To do:
a) Reproduce the mat-cutting text verbatim, everything from "1) wash hands" down to "make layout simpler.".
b) Check each statement against the mat-cutting text and answer yes or no, quoting the words that decide it: (i) The all-rag boards are called the best. (ii) The cutting board should sit about 1/16" in from the edge of the table. (iii) Cutting should begin with the largest mat in a group.

Excerpt provided:

+---+

Mat Cutting


Introduction

In my cash-desparate youth I took a second part-time job cutting mats for an historical print collection. Over a year's worth of weekends and lunch breaks I managed to cut something like 5000 mats. All of it was done with a Dexter Mat Cutter and a T-square.

There really is no magic to cutting a good windowe mat with the Dexter Cutter. All it takes is some forethought and the use of a really first-rate mat board. The all-rag boards are best. They seem to cut like butter. The less resistance to the cut, the less strain, the more accurate the cut, and the longer the blade life.

Tools

Materials

1) wash hands 2) Procedure Tape the oversized cutting board to the table. The board should be perhaps 1/16" in from the edge of the table.

Start with smallest in a group, that way if you mess it up, you can cut a larger opening.

Decide on the front and back face first-look for flaws

Measure consistently. I like to work from the center-not all boards are the same. Since I've gotten into the habit of printing everything full-frame and the same size, I've cut some templates to make layout simpler.

3) The rhythm of mat cutting. Largely, good mat cutting depends on consistent work habits. Once you develop a rhythm, you'll make fewer and fewer mistakes. I developed a routine where I shift my weight from one side to the other at each step. This seems to make it easy to avoid accidentally moving the mat board between layout and cutting.

1) Place the t-square firmly against the edge of the table. Hold it down with your left hand. (shift your weight to left side)

+---+

Stored data:

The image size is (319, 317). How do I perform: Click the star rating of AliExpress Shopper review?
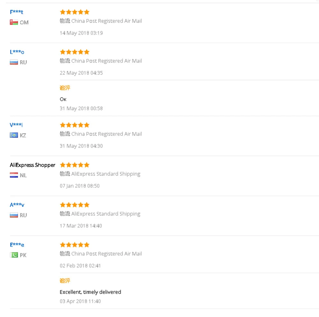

+---+

Task-by-task solutions:
a)
1) wash hands 2) Procedure Tape the oversized cutting board to the table. The board should be perhaps 1/16" in from the edge of the table.

Start with smallest in a group, that way if you mess it up, you can cut a larger opening.

Decide on the front and back face first-look for flaws

Measure consistently. I like to work from the center-not all boards are the same. Since I've gotten into the habit of printing everything full-frame and the same size, I've cut some templates to make layout simpler.

b)
(i) Yes: "The all-rag boards are best."
(ii) Yes: "The board should be perhaps 1/16" in from the edge of the table."
(iii) No: "Start with smallest in a group, that way if you mess it up, you can cut a larger opening."